Adjusted EBITDA in the quarter ended Sept. 30 was a loss of CA$78 million, representing an CA$85 million improvement versus the same period last year.
Overall net sales were CA$117.9 million in the three months ended Sept. 30, down 10% versus the same quarter last year, according to the Smiths Falls, Ontario-based company.
Canopy’s Canadian recreational cannabis sales were CA$38.1 million in the second quarter, down 35% from the CA$58.6 million recorded a year earlier.
The company said its recreational marijuana business-to-business net revenue in the quarter fell 40% versus a year ago, to CA$25.3 million. The declined stemmed primarily from lower sales volumes in value-priced dried flower.
That is part of the company’s strategic shift away from value-priced offerings.
Canadian medical sales were a bright spot for Canopy, growing 8% versus CA$14.2 in last year’s second quarter.
Another positive segment for Canopy was BioSteel beverage sales.
BioSteel revenue surged 299% over last year’s quarter to CA$29.9 million in the July-September quarter – two times more than Canopy’s medical marijuana sales.
Outside Canada, medical cannabis sales decreased 9% to CA$10.6 million.

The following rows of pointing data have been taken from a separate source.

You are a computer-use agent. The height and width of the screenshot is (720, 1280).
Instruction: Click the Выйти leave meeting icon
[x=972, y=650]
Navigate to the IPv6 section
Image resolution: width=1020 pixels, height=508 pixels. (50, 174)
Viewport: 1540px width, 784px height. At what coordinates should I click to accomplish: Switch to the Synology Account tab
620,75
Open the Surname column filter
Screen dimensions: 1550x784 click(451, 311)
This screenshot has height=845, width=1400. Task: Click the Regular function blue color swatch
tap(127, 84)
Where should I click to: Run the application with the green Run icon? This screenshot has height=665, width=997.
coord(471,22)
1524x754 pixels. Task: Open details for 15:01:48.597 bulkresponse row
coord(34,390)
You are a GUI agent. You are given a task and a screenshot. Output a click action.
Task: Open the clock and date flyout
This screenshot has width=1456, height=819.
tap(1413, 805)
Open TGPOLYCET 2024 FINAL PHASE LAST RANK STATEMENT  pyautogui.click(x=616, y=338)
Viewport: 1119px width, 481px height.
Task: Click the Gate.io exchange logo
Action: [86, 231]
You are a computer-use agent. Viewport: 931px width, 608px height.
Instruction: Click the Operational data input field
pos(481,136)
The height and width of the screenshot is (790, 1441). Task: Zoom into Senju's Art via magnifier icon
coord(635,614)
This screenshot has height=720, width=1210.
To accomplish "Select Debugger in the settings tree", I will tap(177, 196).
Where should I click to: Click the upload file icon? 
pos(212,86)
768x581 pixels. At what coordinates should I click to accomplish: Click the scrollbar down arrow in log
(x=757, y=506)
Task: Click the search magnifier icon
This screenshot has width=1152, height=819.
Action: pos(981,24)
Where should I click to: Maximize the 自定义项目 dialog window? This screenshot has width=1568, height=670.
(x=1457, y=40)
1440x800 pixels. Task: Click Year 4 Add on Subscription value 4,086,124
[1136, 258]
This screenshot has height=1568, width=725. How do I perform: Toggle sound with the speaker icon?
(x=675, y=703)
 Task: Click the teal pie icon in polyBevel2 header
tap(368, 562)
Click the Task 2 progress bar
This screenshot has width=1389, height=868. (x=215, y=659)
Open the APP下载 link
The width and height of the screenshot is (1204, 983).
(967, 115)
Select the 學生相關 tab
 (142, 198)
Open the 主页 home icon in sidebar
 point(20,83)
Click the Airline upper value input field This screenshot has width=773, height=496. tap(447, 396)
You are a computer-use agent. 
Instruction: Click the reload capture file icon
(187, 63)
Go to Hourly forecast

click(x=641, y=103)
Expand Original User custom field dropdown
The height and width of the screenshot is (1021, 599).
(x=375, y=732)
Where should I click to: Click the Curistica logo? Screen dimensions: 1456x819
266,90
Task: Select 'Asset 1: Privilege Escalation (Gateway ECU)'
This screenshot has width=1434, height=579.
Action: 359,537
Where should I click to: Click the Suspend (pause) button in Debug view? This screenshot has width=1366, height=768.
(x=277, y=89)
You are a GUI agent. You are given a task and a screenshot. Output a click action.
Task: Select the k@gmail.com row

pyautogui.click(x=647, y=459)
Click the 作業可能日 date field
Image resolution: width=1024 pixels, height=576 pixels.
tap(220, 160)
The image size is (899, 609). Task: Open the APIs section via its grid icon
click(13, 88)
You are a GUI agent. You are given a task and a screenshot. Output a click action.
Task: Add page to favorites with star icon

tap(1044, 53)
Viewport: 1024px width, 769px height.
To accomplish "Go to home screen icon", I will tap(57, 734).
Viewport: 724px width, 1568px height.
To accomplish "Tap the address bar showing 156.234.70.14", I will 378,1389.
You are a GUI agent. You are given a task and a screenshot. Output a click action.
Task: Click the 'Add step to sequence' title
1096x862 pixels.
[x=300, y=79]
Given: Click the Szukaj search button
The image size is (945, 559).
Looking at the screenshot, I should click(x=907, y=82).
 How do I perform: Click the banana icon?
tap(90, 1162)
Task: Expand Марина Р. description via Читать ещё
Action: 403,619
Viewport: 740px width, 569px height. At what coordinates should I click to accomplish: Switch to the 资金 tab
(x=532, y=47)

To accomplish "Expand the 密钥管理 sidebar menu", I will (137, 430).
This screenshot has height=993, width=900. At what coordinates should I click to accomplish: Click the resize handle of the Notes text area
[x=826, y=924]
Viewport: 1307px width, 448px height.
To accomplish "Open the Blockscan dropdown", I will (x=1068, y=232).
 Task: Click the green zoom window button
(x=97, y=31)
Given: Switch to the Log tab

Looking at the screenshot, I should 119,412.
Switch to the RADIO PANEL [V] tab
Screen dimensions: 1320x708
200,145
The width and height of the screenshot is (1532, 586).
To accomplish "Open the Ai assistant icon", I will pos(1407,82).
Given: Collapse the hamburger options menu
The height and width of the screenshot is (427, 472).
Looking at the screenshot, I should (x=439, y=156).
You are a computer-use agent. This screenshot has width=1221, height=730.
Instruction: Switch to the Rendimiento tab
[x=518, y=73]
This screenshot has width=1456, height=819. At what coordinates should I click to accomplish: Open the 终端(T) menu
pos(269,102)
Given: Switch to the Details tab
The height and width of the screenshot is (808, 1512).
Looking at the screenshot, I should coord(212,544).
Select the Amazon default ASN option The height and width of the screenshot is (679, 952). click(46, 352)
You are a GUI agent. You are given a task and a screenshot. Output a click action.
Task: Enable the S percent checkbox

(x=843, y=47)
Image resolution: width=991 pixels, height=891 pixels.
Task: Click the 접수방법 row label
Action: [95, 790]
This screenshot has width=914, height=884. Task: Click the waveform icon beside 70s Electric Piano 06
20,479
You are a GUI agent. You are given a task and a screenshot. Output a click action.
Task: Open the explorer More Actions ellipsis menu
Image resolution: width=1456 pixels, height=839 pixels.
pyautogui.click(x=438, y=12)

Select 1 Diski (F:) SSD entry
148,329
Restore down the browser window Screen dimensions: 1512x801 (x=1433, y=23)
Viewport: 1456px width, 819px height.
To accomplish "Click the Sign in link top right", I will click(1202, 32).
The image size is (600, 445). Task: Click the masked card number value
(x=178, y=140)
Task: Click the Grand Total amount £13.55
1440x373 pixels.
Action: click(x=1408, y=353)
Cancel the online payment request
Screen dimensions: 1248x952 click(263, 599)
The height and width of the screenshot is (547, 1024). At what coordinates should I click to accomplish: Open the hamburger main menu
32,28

By product form, Canopy’s gross sales were:
- CA$43.2 million for dry bud, down 30% versus last year’s second quarter.
- CA$11.9 million for oils and softgels, down 11%.
- CA$10.1 million for beverages, edibles, topicals and vapes, down 5%.
Canopy said revenue from Storz & Bickel vaporizers decreased 7% in the second quarter over the previous year’s period because of slowing consumer spending, temporary disruptions with distributors and the impact of foreign exchange rates.
Storz & Bickel sales were CA$13.5 million in the three months ended Sept. 30.
Also in the quarter, Canopy announced a plan to accelerate its entry into the United States.
Instead of waiting for legalization to occur at the federal level in the United States, the company announced the creation of Canopy USA, which will purchase the American cannabis businesses – multistate operator Acreage Holdings, extractor Jetty Extracts and edibles maker Wana Brands – that Canopy had agreed to buy once recreational marijuana was legal under U.S. law.
“Our second quarter marks a key inflection-point for Canopy, demonstrating momentum across our key businesses and accelerating our entry into the U.S. cannabis market through the creation of Canopy USA,” CEO David Klein said in a statement.
“Canopy is ideally positioned to capitalize on this once-in-a-generation opportunity and accelerate our path to North American cannabis market leadership.”
Canopy shares trade as WEED on the Toronto Stock Exchange and CGC on the Nasdaq.